Problem 1
According to the data-tidying plan, why does the GDP dataset in its raw form violate tidy data principles?
Problem 2
Which possible analyses does the data-tidying plan list for the World GDP by Country dataset once it is tidy?
Problem 3
Can you copy the passage of the data-tidying plan starting at "Apply pivot_longer() and" and ending at "clean R session."?

Document extract
════════
Because these variables are stored across multiple columns rather than as values in a single variable column, the dataset is not in tidy format.

Planned Transformation

To tidy this dataset, the wide structure will be converted into a long format where:

energy type becomes a categorical variable
country becomes a variable
generation values are stored in a single column
time remains as an index variable

This transformation will allow the dataset to be analyzed more easily using grouping and visualization tools.

The main transformation will again use pivot_longer() to reshape the data.

Planned Analysis

After tidying the data, the following analyses will be performed:

Comparing renewable energy production across energy sources
Comparing renewable energy output between countries
Examining how renewable energy generation changes over time

These analyses will help illustrate differences in renewable energy usage and trends across countries and technologies.

Dataset 3: World GDP by Country (1960–2022)

Data Source

Dataset: World GDP by Country (1960–2022) Source: Kaggle Link: https://www.kaggle.com/datasets/annafabris/world-gdp-by-country-1960-2022

This dataset contains the gross domestic product (GDP) values for many countries across multiple years. Each country has GDP values listed for many different years within the same row.

Structure Before Tidying

The dataset stores each year as a separate column, which results in a wide structure. Instead of having a variable representing the year, the years appear as column names.

For example:

Country	1960	1961	1962	1963	…
USA	value	value	value	value	…
France	value	value	value	value	…
Japan	value	value	value	value	…

This format violates tidy data principles because the year variable is encoded as column headers rather than as a variable within the dataset.

Planned Transformation

The dataset will be transformed into tidy format by converting the year columns into a single year variable and placing GDP values into a corresponding gdp column.

This will be accomplished using pivot_longer().

The resulting tidy structure will resemble:

country | year | gdp |

This format allows the dataset to be easily analyzed and visualized using standard data analysis tools.

Planned Analysis

Once the dataset is tidy, the analysis will focus on economic trends across countries.

Possible analyses include:

Comparing GDP growth between countries
Calculating average GDP over time
Identifying countries with the fastest economic growth
Visualizing GDP trends using time series plots

Reproducibility Plan

All data transformations and analyses will be implemented in a Quarto Markdown file using the tidyr, dplyr, and ggplot2 packages in R.

The workflow will follow these steps for each dataset:

Import the raw wide-format dataset from a CSV file.
Inspect the structure of the raw dataset.
Apply pivot_longer() and other dplyr transformations to create a tidy dataset.
Perform analysis using the tidy dataset.
Create summary tables and visualizations using ggplot2.

All code will be fully reproducible and executable from a clean R session.

Expected Outcome

By completing these transformations, the project will demonstrate how wide-format datasets commonly encountered in real-world data sources can be reshaped into tidy structures suitable for analysis.

The resulting tidy datasets will allow more flexible analysis, easier visualization, and clearer interpretation of trends in vaccination progress, renewable energy generation, and economic growth across countries.

Conclusion

This project outlines an approach for transforming three real-world datasets from wide format into tidy format using the tidyr and dplyr packages in R. The selected datasets include COVID-19 vaccination progress, renewable energy capacity time series, and GDP by country across multiple years. Each dataset contains structural issues that make analysis difficult in their raw wide format.

By applying reproducible transformation pipelines such as pivot_longer(), these datasets will be converted into tidy structures that support efficient analysis and visualization. Once the datasets are properly structured, meaningful analyses can be performed to compare vaccination progress across countries, examine renewable energy generation patterns, and analyze GDP growth trends over time.

This approach ensures that all transformations and analyses will be reproducible, transparent, and aligned with tidy data principles.
════════
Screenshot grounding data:
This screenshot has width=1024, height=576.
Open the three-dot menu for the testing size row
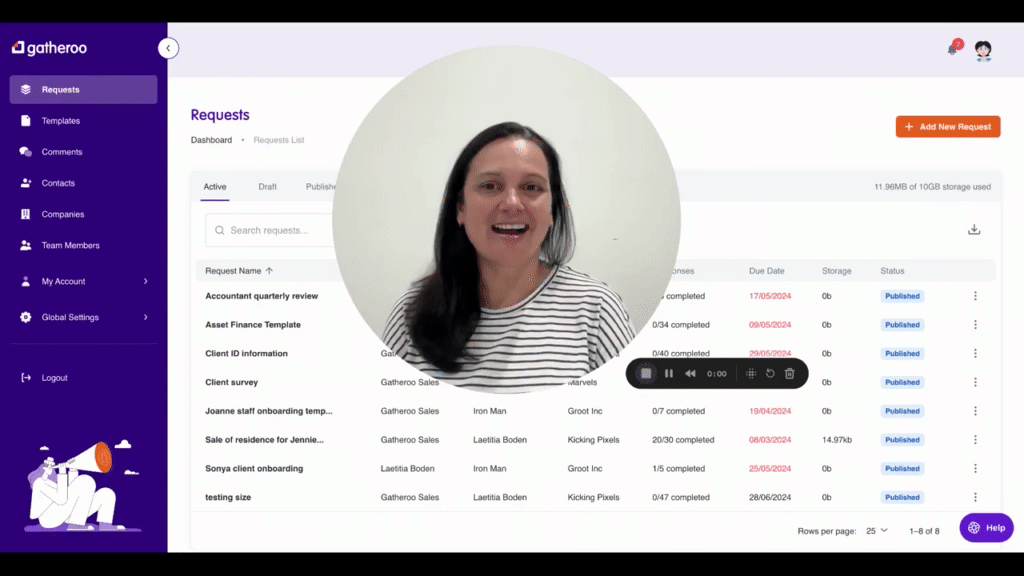[975, 497]
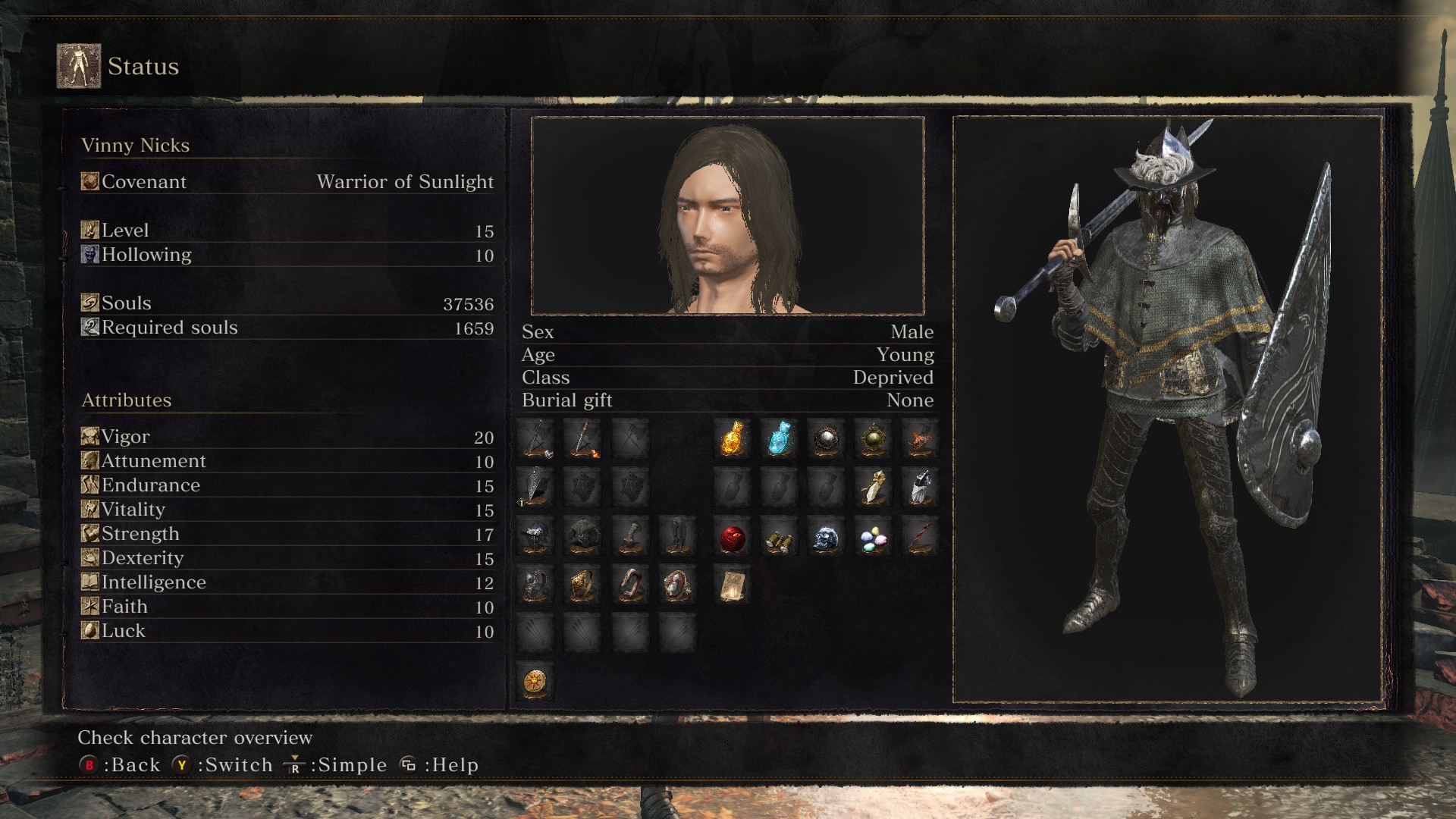Click the Y Switch button prompt
This screenshot has height=819, width=1456.
[222, 764]
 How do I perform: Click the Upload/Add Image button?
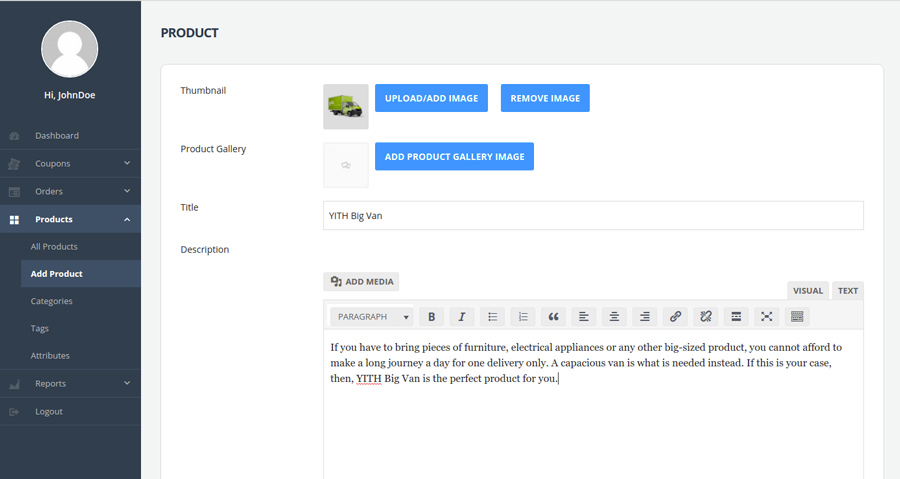point(431,98)
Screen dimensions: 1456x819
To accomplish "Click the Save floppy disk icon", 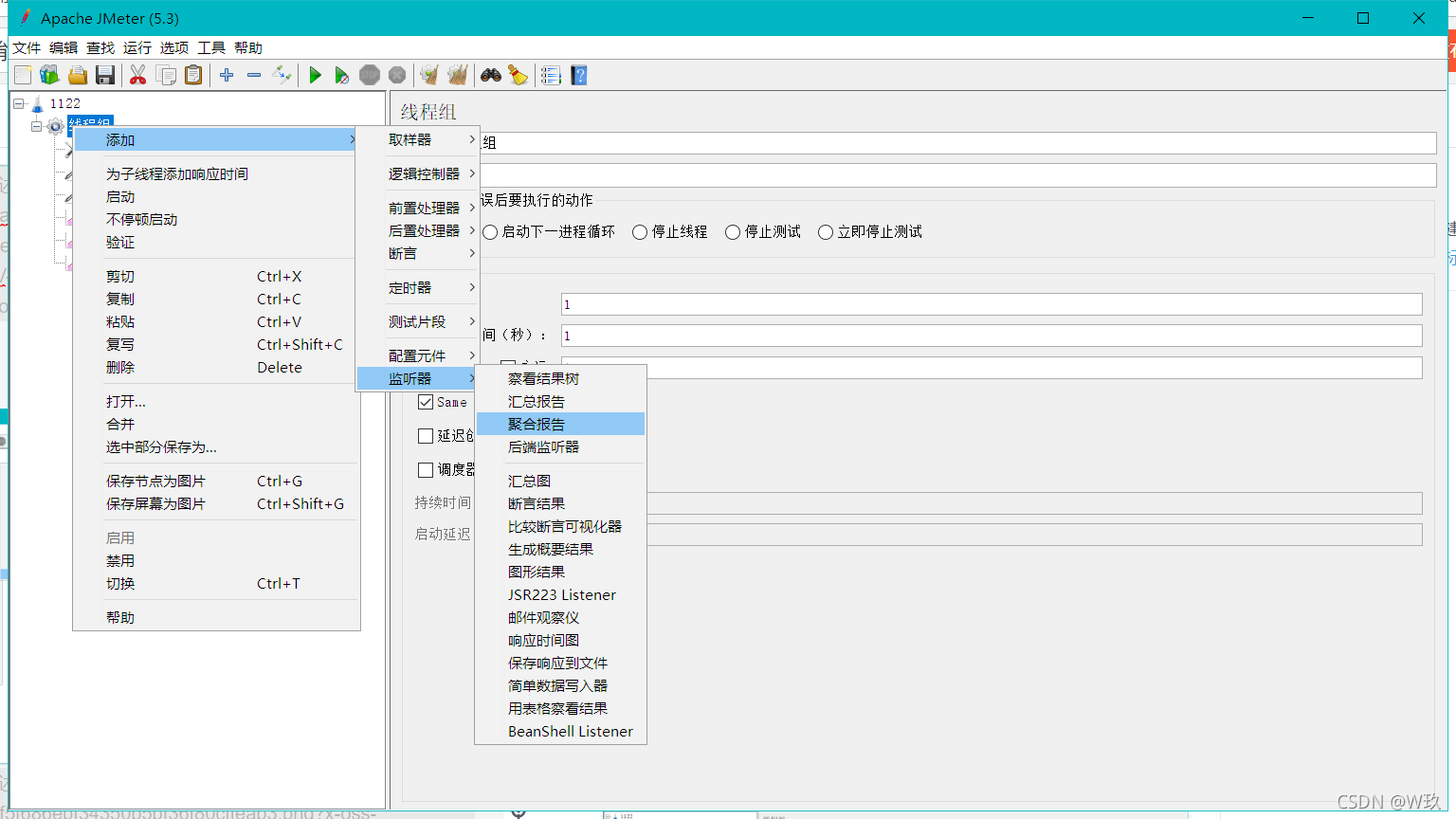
════════
Answer box 1
It stores each year as a separate column, so the year variable is encoded as column headers instead of appearing as a variable within the dataset.

Answer box 2
- Comparing GDP growth between countries
- Calculating average GDP over time
- Identifying countries with the fastest economic growth
- Visualizing GDP trends using time series plots

Answer box 3
Apply pivot_longer() and other dplyr transformations to create a tidy dataset.
Perform analysis using the tidy dataset.
Create summary tables and visualizations using ggplot2.

All code will be fully reproducible and executable from a clean R session.